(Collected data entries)
↓

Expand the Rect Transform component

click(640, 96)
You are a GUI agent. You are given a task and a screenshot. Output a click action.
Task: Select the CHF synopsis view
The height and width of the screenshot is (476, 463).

↑

Repeat every record exactly as written, please.

Expand the Rect Transform component

click(640, 96)
You are a GUI agent. You are given a task and a screenshot. Output a click action.
Task: Select the CHF synopsis view
The height and width of the screenshot is (476, 463).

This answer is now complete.